L’annonce est tombée le 1er septembre et déjà les tensions montent : Canal+ prévoit de prendre le contrôle total d’UGC d’ici 2028. Avec 48 cinémas en France, dont l’emblématique Ciné Cité Les Halles à Paris, mais aussi une société de production et de distribution, UGC représente bien plus qu’un réseau de salles. Pour le groupe piloté par Vincent Bolloré, premier financeur privé du cinéma français, cette acquisition placerait StudioCanal au cœur de toute la chaîne de fabrication et de diffusion d’un film, de son financement à son exploitation. Une perspective qui fait trembler le cinéma indépendant.
La diversité menacée
Producteurs et cinéastes redoutent un affaiblissement des alternatives. Avec la mainmise sur UGC Distribution, Canal+ absorberait un guichet essentiel pour les films cherchant un soutien hors des circuits dominants. « On perdrait une solution alternative », s’alarme une productrice. L’association Acid, qui défend les œuvres singulières et organise une section parallèle à Cannes, estime que toute concentration du marché réduit la diversité des films proposés aux spectateurs. La Société des réalisateurs de films, forte de 500 membres, dénonce, elle aussi, un danger pour une filière déjà secouée par la baisse de fréquentation des salles (–15 % depuis janvier).

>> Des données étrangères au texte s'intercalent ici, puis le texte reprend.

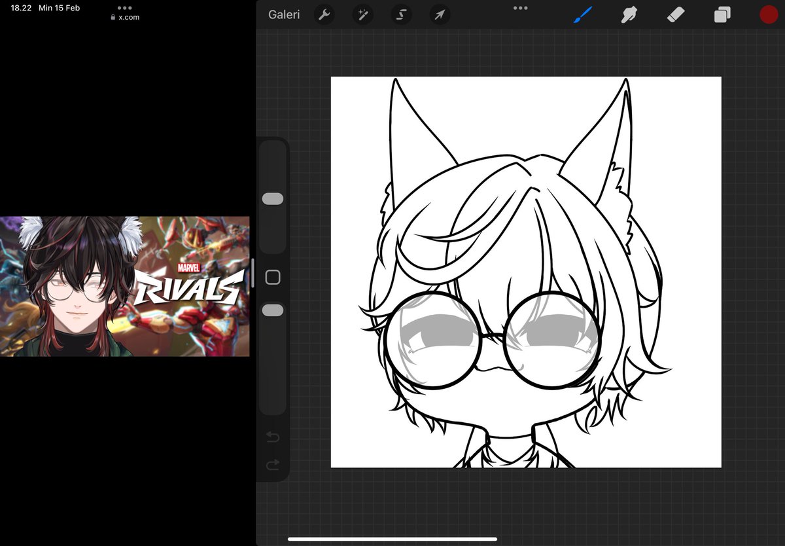The image size is (785, 546).
Task: Tap the brush size slider handle
Action: point(272,198)
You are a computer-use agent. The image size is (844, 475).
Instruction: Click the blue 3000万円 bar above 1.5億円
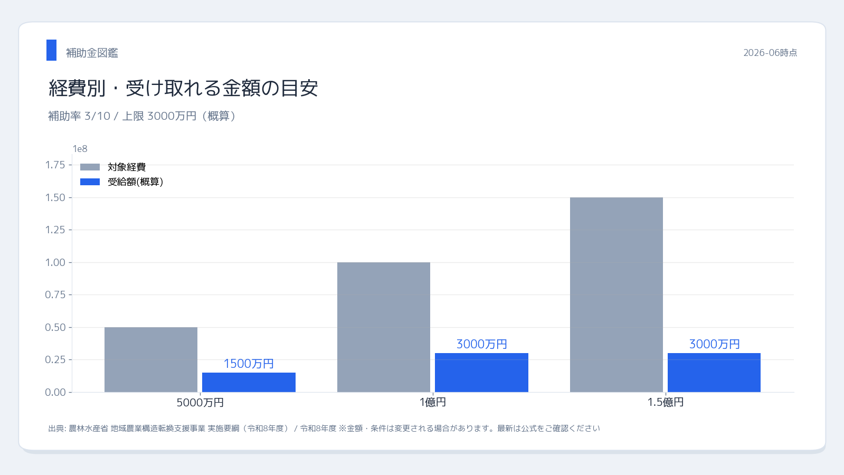[x=714, y=373]
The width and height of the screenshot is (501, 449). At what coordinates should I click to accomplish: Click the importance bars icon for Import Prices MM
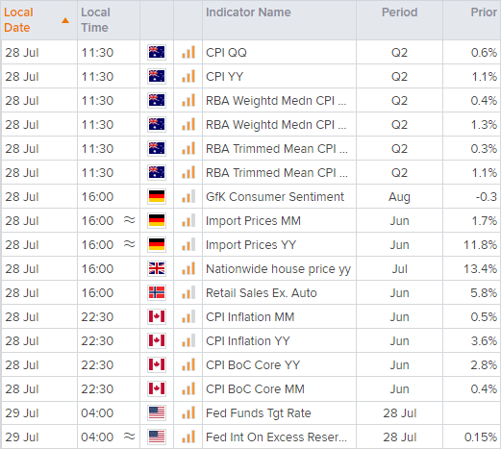pyautogui.click(x=188, y=220)
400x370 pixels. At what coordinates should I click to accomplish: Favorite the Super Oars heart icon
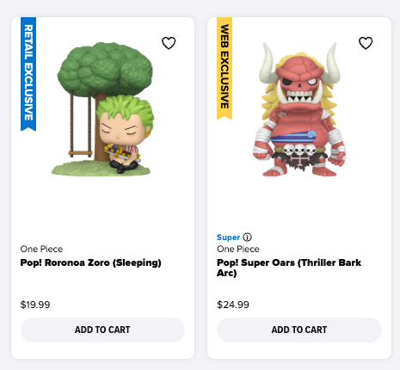[366, 43]
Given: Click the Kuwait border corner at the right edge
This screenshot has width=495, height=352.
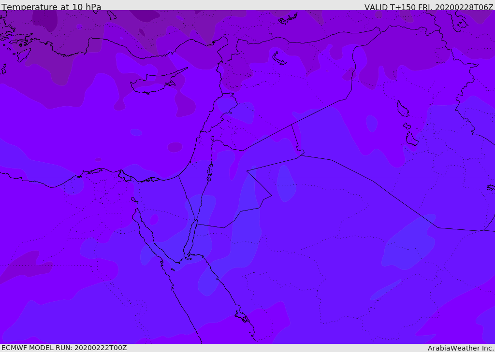Looking at the screenshot, I should (x=483, y=230).
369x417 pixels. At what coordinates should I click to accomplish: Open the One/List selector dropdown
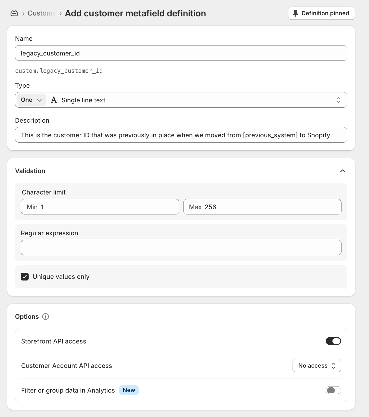31,100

Concentration ou relance ?
Le spectre d’une « logique de la demande », où seuls les films jugés rentables auraient voix au chapitre, plane sur l’exception culturelle française. Mais d’autres voix nuancent. Certains y voient un signe positif : Canal+, qui avait menacé de réduire son soutien au cinéma, prouve au contraire sa volonté de rester un acteur central. La ministre de la Culture Rachida Dati a salué sur X « la volonté d’ancrage de Canal+ dans le cinéma ». L’Autorité de la concurrence pourrait toutefois imposer des garde-fous, comme elle l’avait fait en 2024 lors du rachat d’OCS et d’Orange Studio. Entre promesse d’investissement et crainte d’un rouleau compresseur, le rachat d’UGC par Canal+ symbolise l’affrontement entre deux visions : celle d’un cinéma consolidé autour d’un géant et celle d’une création plurielle défendue par des acteurs indépendants. La bataille s’annonce aussi politique que culturelle.